UP elections: Weaving Dalit-Muslim alliance in Rampur, BSP in Azam Khan’s land
Rampur’s battle is intriguing for it challenges general conceptions of the powerful and the subaltern.
When a Muslim royal fights an election on the ticket of a Dalit-led party and woos Hindus, Muslims and Sikhs of the area against a new Muslim political dynasty, Indian democracy’s contradictions and possibilities come alive.
It may not be legal nomenclature anymore but Kazim Ali Khan, or Navaid Miyan, is still popularly referred to as the Nawab, the ruler, of Rampur. After shuffling through various parties — he was last elected as the Congress MLA in 2012 — Khan is the Bahujan Samaj Party (BSP) candidate from the Swar constituency of Rampur. He is one of the 97 Muslim candidates Mayawati has given tickets to in the hope of winning over the votes of minorities in this election.

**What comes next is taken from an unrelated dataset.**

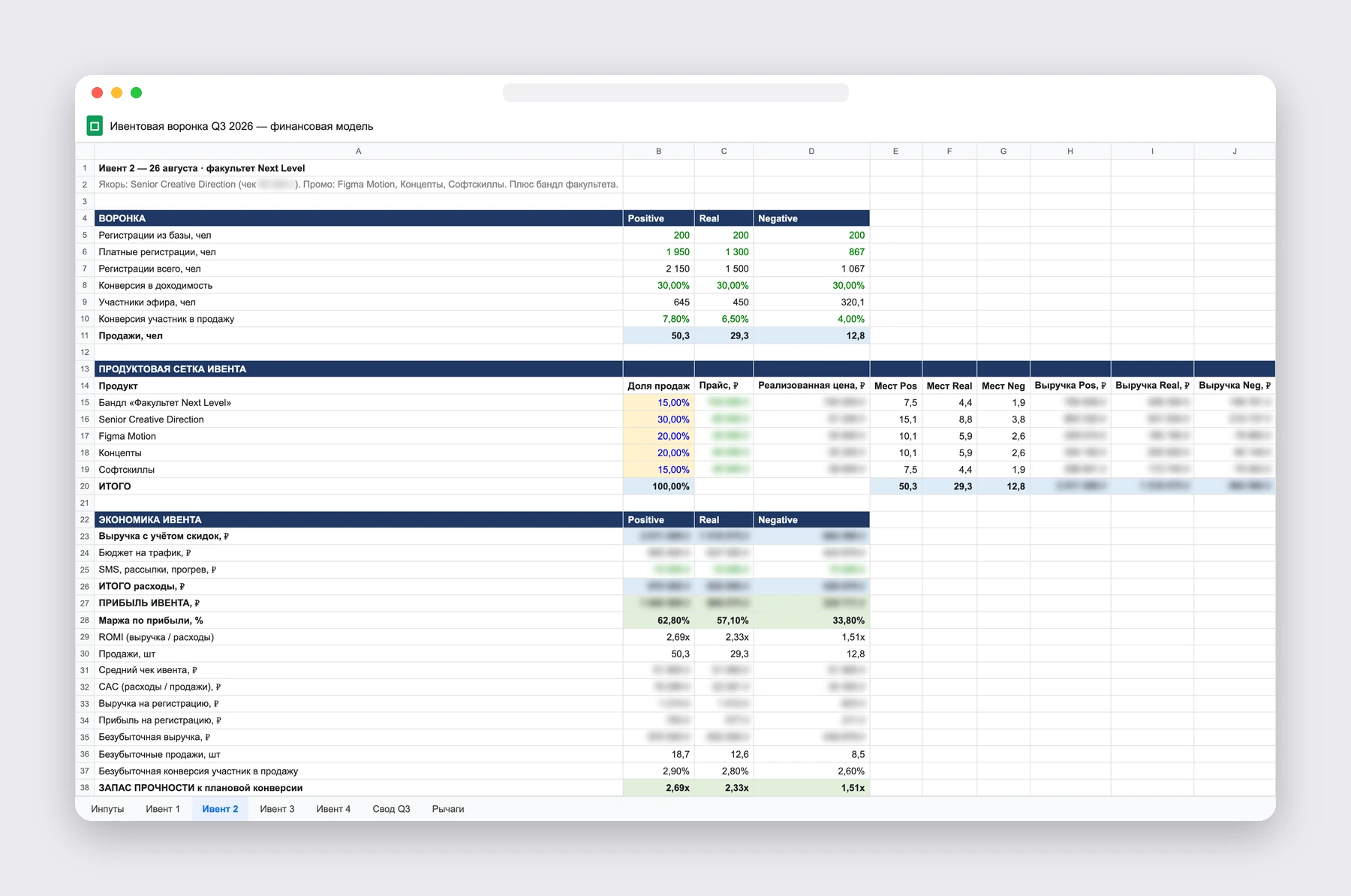Switch to the Инпуты sheet tab
Screen dimensions: 1351x896
[107, 809]
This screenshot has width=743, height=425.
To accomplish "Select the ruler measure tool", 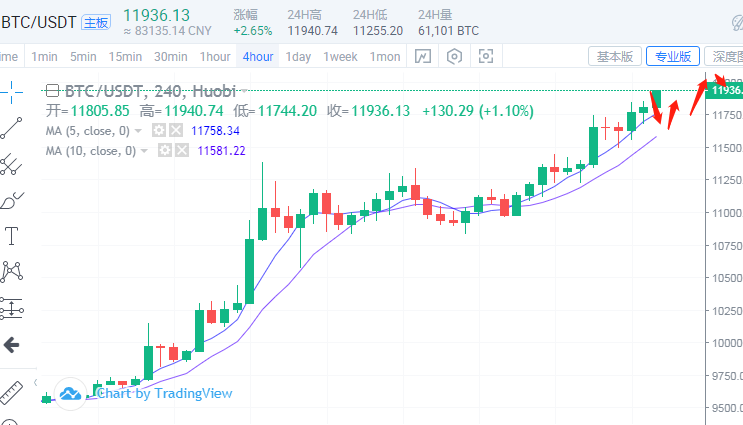I will click(x=12, y=390).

Khan’s candidature and campaign shows the BSP strategy of getting the local arithmetic right at work on the ground. It is contingent on a powerful Muslim candidate bringing in his own community vote, to be buttressed by the ‘plus vote’ of BSP’s core constituency, Dalits.
The political contest here can also make or break the emergence of a new Muslim political dynasty in UP, for the former royal’s challenger is Samajwadi Party (SP) strongman Azam Khan’s son, Abdullah Azam Khan.
Read| UP elections: Is there a ‘Muslim vote’ factor in Uttar Pradesh?
Building a local coalition
As we drive out in his car from the city’s Noor Mahal to the constituency, Kazim Ali Khan points out the constituency demographics — 52% Muslims, 48% Hindus. The overall electorate strength is about 300,000. “I won 44,000 votes from the assembly segment as a Congress candidate in the 2014 Lok Sabha elections - this is my ‘core vote.’”
Besides this, he hopes to tap into close to 40,000 Dalits, the majority of which would be loyal to BSP.
He stops in the Surajpur village to pay his condolences at the home of a supporter, who has just lost his wife. Prem Das, the BSP district secretary, joins in at the village square as a crowd of Muslims gather.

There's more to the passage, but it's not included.